Exercise directions
Starting with the line that contains "Viewport: 718px width, 474px height." and going on through the line that contains "Remove track menu", rewrite the data with "menu option" swapped for "context menu item" and nothing else altered. Leave the pictures out of your answer.
________________________________________
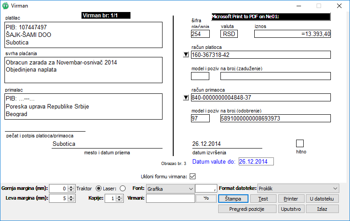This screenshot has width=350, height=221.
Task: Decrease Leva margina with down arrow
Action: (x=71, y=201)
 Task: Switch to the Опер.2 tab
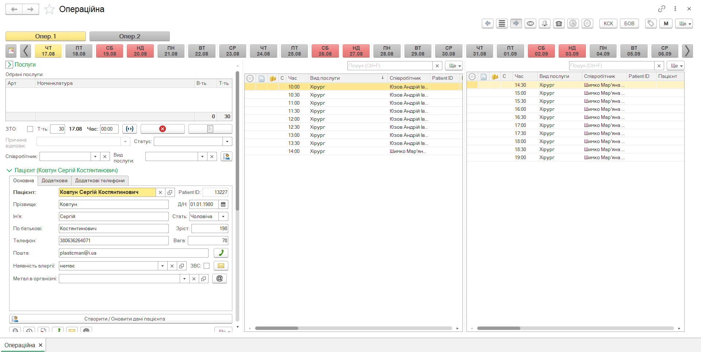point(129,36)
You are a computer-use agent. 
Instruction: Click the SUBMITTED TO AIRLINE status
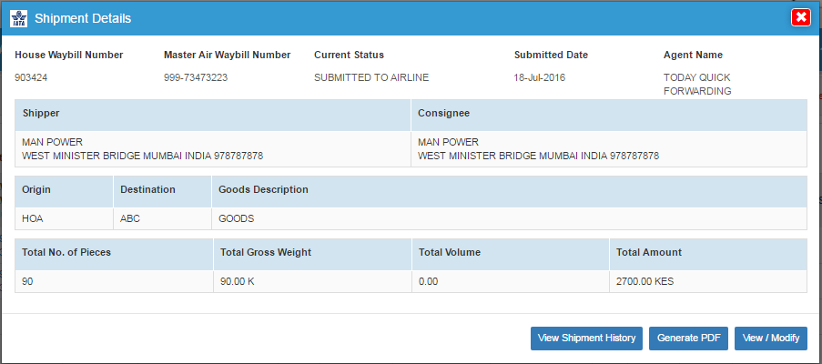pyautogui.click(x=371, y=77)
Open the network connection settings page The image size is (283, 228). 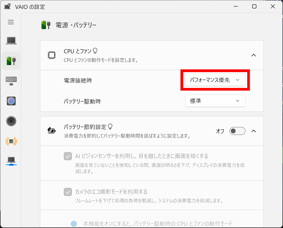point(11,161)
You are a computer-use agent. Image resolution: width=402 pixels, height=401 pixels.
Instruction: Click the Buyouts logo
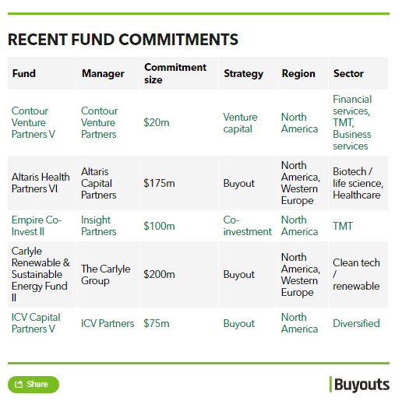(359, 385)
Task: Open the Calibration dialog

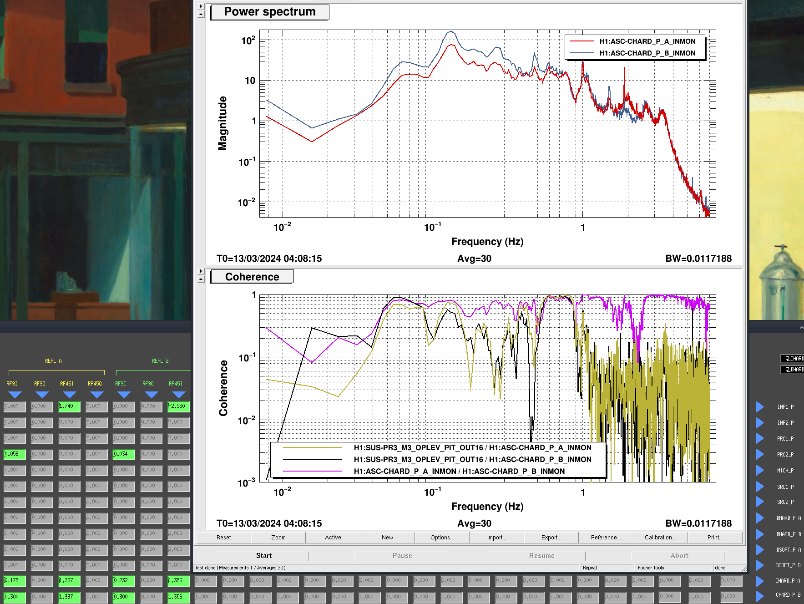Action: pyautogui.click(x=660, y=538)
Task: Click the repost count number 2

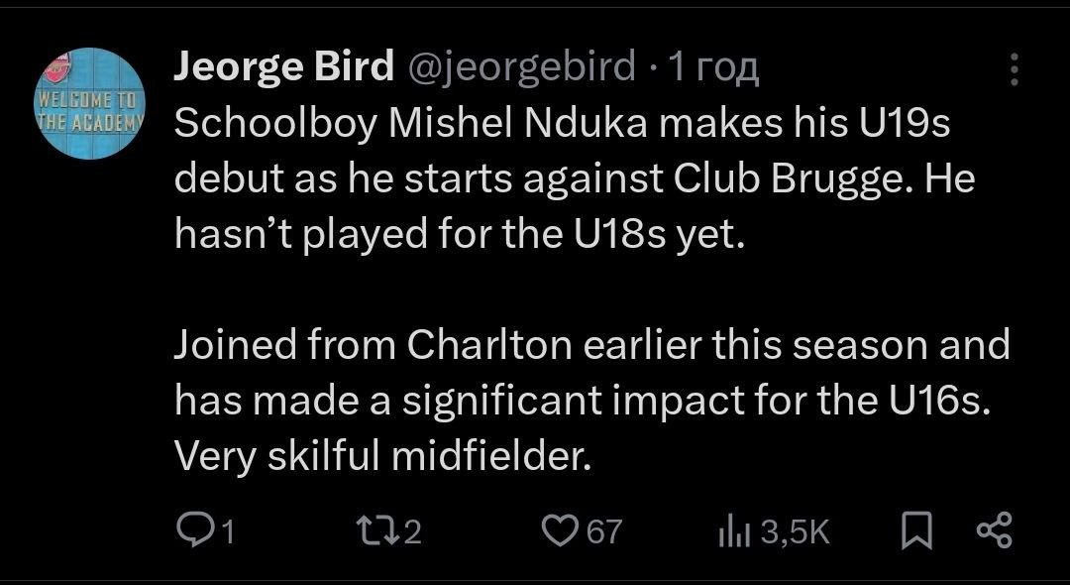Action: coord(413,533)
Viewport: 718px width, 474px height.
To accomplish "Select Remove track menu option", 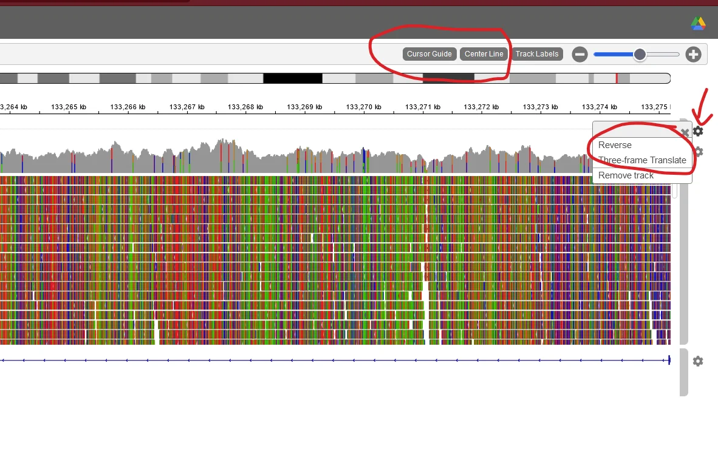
________________________________________
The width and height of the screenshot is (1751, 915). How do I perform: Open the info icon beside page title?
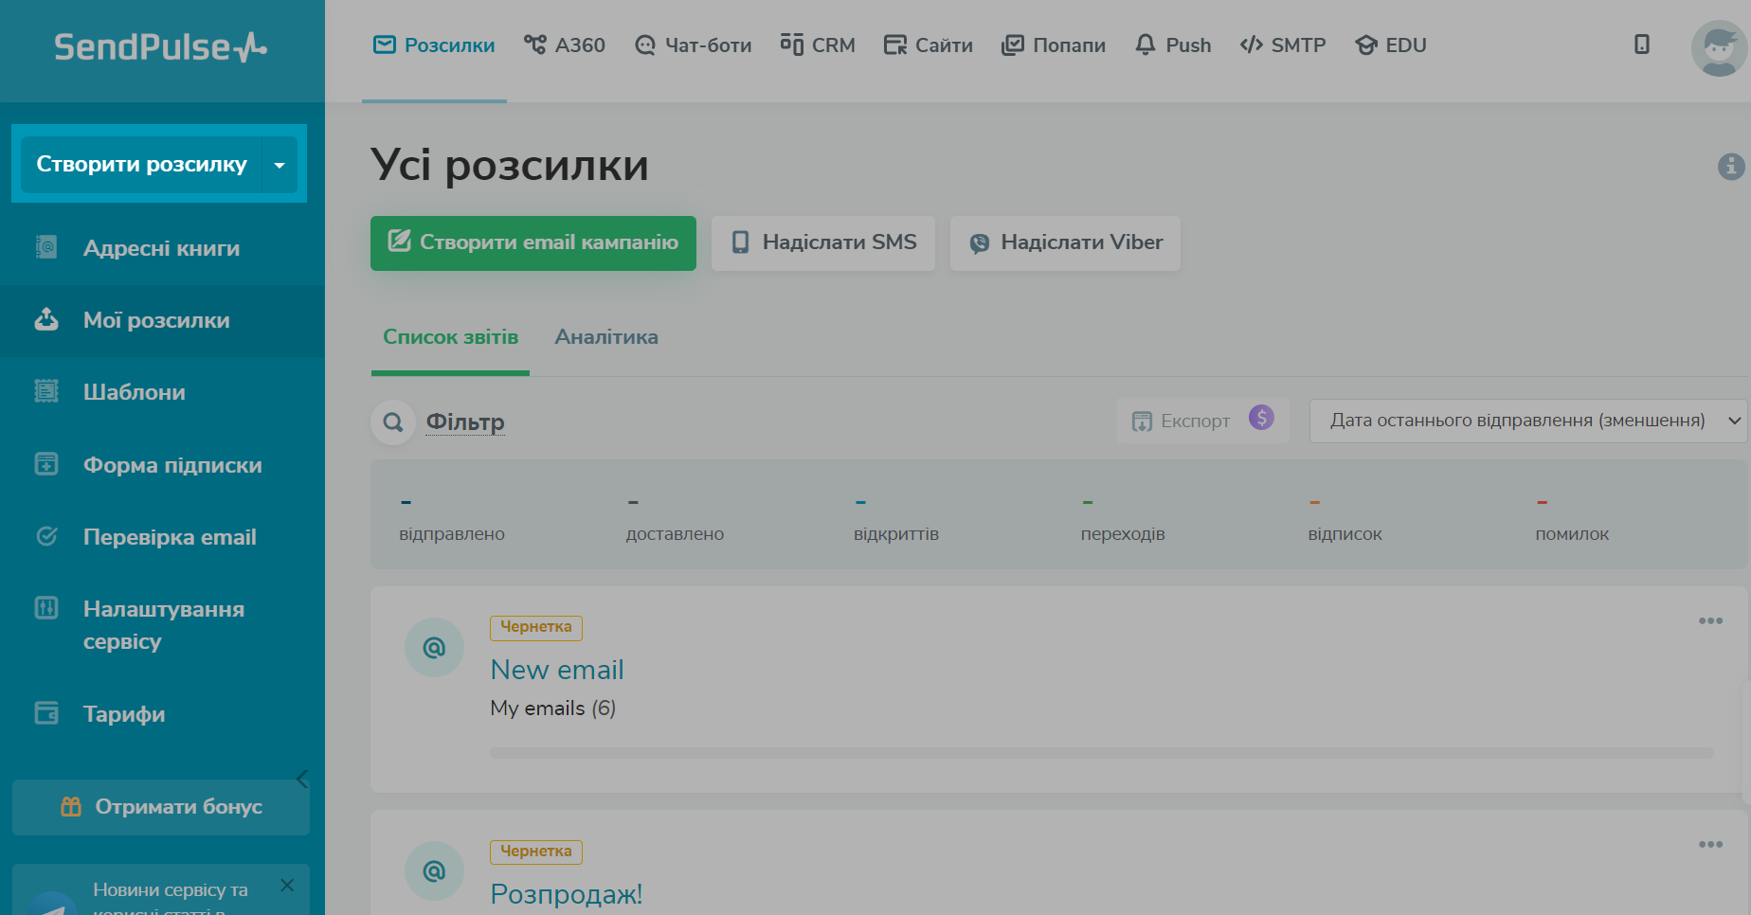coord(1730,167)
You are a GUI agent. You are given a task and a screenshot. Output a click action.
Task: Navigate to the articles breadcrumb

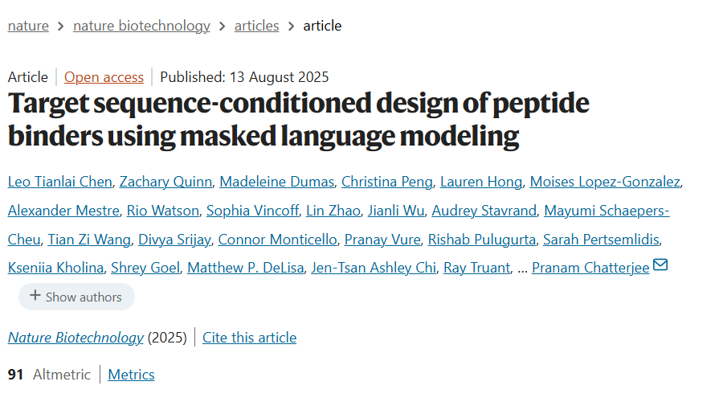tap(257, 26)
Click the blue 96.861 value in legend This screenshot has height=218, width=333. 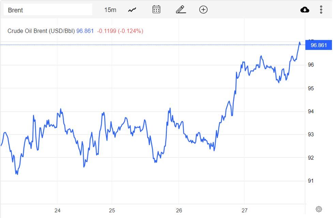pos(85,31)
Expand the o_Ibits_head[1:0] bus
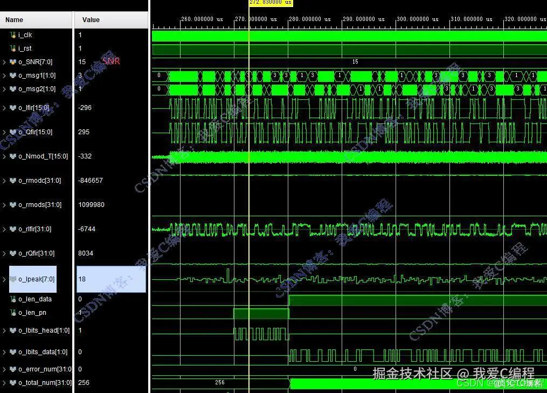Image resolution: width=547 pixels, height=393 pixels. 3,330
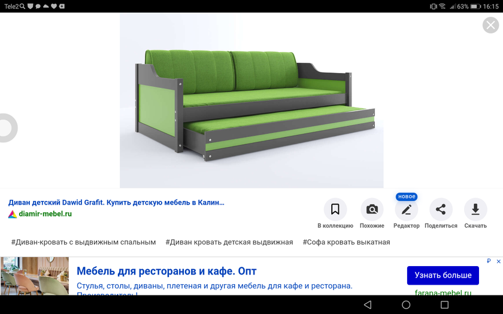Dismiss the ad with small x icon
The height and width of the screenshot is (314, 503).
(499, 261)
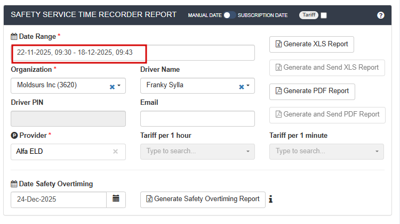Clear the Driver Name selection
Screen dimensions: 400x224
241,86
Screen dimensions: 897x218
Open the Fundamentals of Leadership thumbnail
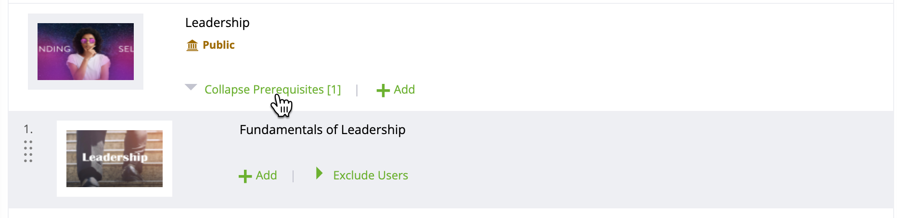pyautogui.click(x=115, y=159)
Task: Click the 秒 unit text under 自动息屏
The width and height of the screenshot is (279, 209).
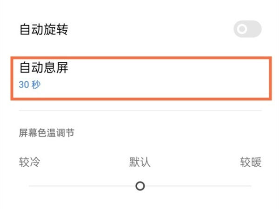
________________________________________
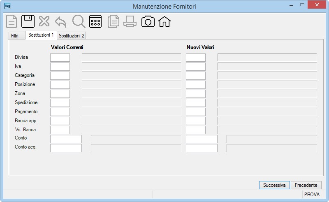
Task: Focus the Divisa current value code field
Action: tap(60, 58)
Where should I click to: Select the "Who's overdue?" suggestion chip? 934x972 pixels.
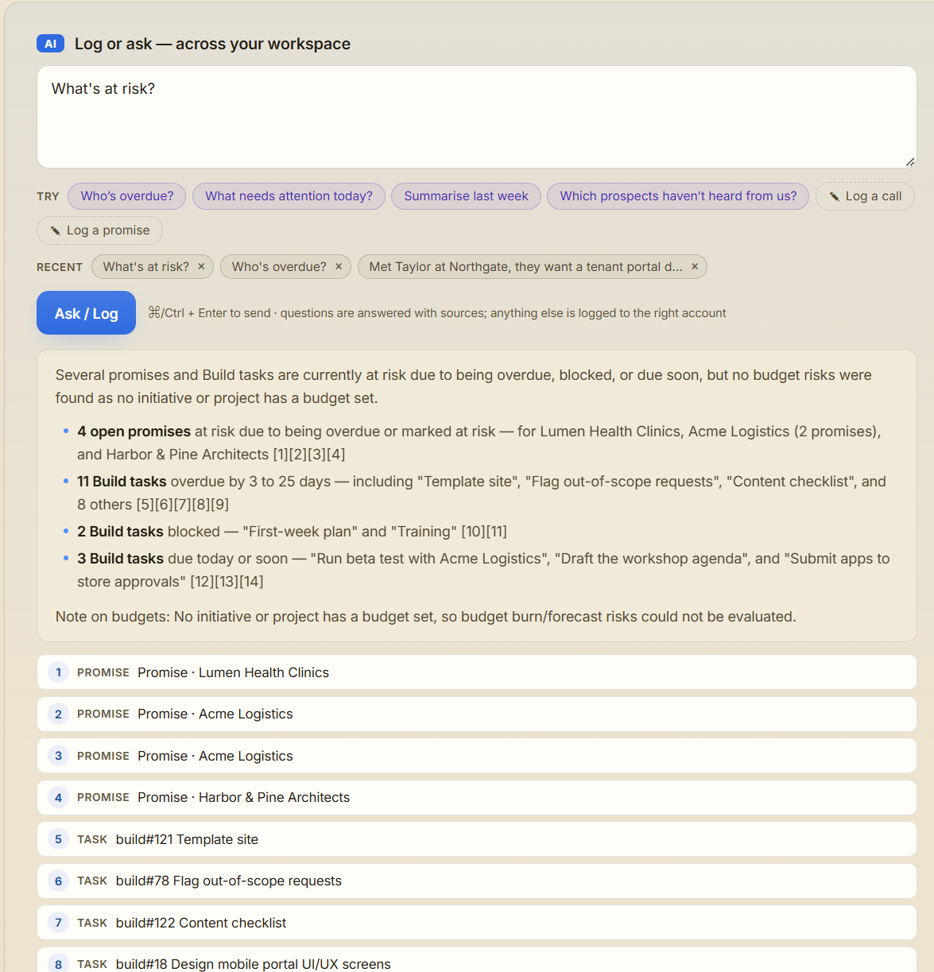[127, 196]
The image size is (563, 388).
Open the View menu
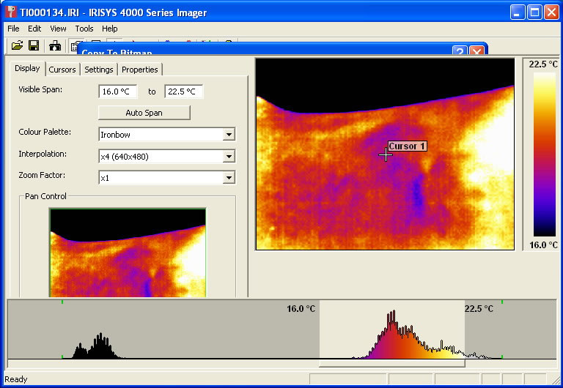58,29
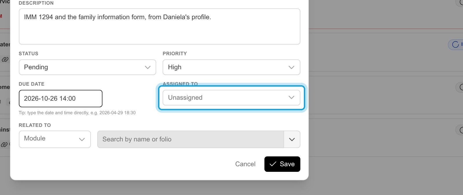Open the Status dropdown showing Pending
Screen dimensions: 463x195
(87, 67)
________________________________________
Final answer
Viewport: 718px width, 474px height.
To accomplish "Select Remove track context menu item", 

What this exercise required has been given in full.